How EVO301’s Unique IL-18 Binding Mechanism and Phase 2a Results Could Target Unmet Needs in AD

Mark Jackson, MD, of Evommune, provides a therapeutic update on the investigational atopic dermatitis drug, citing strong efficacy and safety after just 2 doses, with phase 2b research on the way.

Mark Jackson, MD, Senior Vice President of Clinical Development at Evommune and clinical professor at the University of Louisville School of Medicine, sat down with Dermatology Times to give a pipeline update on EVO301, an investigational treatment for atopic dermatitis (AD).

Jackson highlighted the persistent unmet need in the treatment of moderate to severe AD, emphasizing real-world challenges in managing patients who fail currently available therapies. Despite the utility of established options such as IL-4/IL-13 inhibitors and JAK inhibitors, Jackson noted that a subset of patients continues to experience inadequate disease control or tolerability issues, underscoring the need for additional therapeutic mechanisms and improved efficacy.

EVO30 is an investigational agent designed with a novel mechanism of action targeting IL-18 through a unique binding protein that mimics the body’s endogenous binding interactions. Unlike traditional monoclonal antibodies, EVO301 incorporates a serum albumin–linked fragment to extend half-life, enhance tissue penetration, and improve localization to inflamed skin. This design may also reduce immunogenicity and the development of neutralizing antibodies, potentially translating into improved durability and consistency of response.

Clinical findings from a phase 2a study demonstrated encouraging efficacy signals, particularly given the severity of the study population, which included patients with extensive disease involvement and high baseline Eczema Area and Severity Index (EASI) scores averaging near 30. Notably, patients received only 2 doses of EVO301, yet improvements were observed as early as week 2, with statistically significant efficacy achieved by week 4 and sustained through weeks 8 and 12, even after treatment cessation.

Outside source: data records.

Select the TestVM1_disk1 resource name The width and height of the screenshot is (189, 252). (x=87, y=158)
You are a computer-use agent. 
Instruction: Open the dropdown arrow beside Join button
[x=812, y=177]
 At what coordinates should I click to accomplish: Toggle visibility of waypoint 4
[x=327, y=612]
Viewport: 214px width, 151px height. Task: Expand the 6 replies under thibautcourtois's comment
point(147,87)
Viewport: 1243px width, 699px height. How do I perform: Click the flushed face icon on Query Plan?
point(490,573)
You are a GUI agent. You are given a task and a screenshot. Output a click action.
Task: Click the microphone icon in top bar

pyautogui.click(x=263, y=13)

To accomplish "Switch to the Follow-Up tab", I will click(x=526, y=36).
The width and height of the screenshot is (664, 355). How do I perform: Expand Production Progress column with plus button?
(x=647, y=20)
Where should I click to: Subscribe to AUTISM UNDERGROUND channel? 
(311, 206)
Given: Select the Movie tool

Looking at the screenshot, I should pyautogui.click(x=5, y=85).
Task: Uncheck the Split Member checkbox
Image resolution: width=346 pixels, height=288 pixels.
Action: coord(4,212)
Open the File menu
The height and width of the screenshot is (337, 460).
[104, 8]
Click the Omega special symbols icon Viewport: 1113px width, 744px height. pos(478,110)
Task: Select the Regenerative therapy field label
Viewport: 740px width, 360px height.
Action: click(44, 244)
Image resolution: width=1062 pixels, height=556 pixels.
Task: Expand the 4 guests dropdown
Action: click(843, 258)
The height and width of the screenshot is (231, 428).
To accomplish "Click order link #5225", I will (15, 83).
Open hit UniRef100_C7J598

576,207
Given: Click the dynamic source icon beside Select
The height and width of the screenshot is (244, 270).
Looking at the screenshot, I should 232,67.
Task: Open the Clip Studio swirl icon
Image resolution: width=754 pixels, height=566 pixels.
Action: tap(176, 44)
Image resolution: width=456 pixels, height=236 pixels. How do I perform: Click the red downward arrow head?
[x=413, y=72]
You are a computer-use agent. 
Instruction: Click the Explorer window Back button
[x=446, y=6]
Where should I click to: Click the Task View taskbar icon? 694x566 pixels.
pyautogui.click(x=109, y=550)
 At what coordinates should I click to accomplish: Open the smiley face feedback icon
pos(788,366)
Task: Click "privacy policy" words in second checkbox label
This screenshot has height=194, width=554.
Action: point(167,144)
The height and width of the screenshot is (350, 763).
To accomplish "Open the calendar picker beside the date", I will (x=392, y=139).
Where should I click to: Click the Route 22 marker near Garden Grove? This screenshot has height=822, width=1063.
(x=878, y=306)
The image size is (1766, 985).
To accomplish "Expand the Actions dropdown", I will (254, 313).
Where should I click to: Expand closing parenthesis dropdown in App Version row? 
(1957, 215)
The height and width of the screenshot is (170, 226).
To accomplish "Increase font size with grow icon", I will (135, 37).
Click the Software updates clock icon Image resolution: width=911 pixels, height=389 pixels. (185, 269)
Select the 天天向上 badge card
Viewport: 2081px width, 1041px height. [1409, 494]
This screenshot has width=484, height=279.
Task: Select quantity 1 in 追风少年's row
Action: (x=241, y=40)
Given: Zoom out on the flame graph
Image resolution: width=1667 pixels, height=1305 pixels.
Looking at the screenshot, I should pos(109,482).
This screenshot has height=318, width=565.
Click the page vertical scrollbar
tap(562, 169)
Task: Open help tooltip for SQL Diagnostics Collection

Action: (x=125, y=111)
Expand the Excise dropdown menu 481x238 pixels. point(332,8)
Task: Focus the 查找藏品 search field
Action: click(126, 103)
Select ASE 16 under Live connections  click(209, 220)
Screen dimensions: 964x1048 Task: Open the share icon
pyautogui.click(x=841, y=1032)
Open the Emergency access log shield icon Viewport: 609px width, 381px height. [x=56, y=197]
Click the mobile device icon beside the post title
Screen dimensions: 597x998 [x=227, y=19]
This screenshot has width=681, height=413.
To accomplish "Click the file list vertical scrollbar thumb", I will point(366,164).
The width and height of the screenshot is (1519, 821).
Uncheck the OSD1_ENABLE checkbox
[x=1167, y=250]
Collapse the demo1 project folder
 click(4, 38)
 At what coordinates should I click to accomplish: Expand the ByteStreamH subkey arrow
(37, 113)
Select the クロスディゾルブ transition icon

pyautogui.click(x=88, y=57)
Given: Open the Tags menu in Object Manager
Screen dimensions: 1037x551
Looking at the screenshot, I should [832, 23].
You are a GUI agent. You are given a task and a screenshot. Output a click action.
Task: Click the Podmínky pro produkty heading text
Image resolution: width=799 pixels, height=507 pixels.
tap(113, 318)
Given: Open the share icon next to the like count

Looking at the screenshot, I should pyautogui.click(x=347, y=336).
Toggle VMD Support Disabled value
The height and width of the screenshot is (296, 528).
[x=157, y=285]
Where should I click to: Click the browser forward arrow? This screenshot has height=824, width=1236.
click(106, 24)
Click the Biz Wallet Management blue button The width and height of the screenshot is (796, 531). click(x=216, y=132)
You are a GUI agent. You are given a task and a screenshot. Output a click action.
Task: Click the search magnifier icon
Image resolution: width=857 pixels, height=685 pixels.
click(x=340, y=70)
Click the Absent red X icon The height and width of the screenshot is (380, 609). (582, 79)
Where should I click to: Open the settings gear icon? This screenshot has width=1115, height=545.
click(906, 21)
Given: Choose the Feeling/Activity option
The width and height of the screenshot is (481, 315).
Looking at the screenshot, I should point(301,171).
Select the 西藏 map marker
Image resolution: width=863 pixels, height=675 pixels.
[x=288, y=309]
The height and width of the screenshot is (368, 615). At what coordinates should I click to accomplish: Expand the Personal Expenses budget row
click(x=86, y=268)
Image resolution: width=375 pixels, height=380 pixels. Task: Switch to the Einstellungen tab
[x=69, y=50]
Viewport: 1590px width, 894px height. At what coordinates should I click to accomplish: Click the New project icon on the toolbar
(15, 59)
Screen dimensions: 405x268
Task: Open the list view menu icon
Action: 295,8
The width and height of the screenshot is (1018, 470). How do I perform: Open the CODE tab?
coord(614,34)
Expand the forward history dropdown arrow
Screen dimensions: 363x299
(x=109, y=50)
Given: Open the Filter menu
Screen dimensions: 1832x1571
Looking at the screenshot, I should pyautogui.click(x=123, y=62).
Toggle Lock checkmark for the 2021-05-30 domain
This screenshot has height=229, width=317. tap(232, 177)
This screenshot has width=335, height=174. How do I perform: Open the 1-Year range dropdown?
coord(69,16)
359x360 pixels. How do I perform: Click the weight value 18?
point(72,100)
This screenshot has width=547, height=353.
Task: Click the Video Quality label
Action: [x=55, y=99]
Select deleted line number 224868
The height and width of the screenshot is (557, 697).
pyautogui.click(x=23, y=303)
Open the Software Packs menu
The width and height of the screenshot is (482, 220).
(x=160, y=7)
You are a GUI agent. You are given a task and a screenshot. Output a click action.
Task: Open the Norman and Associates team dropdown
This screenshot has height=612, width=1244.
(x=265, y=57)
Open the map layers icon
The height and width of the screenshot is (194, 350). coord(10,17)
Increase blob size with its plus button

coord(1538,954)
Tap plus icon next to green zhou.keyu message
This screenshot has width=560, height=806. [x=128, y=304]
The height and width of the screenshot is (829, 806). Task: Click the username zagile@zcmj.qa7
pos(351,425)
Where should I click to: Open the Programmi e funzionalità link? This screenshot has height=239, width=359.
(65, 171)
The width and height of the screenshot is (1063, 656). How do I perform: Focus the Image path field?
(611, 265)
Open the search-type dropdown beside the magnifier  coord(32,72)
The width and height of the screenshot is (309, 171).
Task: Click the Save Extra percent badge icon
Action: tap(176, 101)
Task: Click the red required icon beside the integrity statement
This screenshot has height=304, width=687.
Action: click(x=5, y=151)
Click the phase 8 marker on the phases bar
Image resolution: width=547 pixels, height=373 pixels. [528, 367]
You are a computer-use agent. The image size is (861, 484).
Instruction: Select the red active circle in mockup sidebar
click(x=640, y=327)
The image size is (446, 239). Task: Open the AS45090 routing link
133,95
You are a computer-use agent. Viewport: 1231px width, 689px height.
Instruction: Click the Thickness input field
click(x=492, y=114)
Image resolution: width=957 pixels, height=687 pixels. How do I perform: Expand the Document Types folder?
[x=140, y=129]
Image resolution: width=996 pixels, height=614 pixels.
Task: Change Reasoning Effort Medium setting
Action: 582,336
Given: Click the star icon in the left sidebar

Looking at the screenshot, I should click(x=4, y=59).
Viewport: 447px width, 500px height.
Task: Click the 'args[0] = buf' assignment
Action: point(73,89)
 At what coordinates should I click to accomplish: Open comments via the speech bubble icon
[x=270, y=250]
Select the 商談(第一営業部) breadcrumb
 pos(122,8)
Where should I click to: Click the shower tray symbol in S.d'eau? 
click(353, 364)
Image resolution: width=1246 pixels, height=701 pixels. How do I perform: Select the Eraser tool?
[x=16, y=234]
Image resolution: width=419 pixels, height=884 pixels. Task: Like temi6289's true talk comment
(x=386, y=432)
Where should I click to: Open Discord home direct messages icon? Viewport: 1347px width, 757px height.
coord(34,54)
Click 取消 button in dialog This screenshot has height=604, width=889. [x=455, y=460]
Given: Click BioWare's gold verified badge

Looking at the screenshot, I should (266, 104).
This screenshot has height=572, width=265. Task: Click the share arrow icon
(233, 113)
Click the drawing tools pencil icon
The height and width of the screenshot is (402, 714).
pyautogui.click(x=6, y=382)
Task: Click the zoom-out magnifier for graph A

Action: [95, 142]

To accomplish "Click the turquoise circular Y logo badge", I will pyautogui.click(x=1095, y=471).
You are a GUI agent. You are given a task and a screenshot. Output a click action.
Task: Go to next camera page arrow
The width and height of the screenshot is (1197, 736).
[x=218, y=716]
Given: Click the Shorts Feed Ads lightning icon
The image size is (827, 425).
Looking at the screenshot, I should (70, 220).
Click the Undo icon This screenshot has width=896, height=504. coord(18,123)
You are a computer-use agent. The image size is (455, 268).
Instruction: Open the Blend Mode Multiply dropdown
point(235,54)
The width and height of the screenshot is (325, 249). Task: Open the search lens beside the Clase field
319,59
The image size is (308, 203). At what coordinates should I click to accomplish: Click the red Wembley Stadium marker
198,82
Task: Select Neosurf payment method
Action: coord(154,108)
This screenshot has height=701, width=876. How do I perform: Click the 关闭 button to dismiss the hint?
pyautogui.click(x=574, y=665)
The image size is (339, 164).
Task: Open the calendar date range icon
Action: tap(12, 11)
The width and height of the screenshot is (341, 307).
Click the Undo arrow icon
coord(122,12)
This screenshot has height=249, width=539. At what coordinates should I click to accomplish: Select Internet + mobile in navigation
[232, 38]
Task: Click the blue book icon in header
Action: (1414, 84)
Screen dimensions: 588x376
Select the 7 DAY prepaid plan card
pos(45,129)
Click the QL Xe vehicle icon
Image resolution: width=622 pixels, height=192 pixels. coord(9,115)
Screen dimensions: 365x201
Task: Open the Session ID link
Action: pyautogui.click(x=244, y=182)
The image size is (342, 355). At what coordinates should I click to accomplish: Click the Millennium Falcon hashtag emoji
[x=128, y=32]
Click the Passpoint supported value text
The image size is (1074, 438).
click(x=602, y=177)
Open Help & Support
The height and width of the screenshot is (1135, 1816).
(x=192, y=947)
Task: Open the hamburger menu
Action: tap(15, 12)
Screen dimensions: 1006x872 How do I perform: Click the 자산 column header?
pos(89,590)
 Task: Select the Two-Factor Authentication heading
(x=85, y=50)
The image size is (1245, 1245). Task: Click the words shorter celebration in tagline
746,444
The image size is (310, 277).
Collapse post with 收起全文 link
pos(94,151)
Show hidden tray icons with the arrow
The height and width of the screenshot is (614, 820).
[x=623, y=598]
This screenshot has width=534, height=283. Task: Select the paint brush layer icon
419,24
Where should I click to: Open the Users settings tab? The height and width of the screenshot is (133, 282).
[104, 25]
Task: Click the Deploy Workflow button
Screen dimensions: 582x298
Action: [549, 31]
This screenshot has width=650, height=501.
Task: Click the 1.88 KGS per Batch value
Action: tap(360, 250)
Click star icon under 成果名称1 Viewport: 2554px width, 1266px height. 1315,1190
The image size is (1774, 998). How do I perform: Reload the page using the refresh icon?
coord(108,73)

Equally important, the safety profile was favorable, with no reported cases of conjunctivitis, infusion reactions, or systemic safety concerns. Jackson suggests that, if maintained in larger studies, this profile could position EVO301 as a best-in-class option from a tolerability standpoint.

Looking ahead, planned phase 2b studies will evaluate a subcutaneous formulation with optimized dosing regimens to further enhance efficacy while maintaining safety. Overall, Jackson emphasized that EVO301 represents a promising addition to the evolving AD treatment landscape, with the potential to expand first-line options and address the ongoing need for higher levels of skin clearance in this disease.

“We feel like EVO301 brings a potential new first-line option,” he concluded. “It doesn't have to be the first line option, but we want to bring it forward as a first line option based on its safety, tolerability, and efficacy.”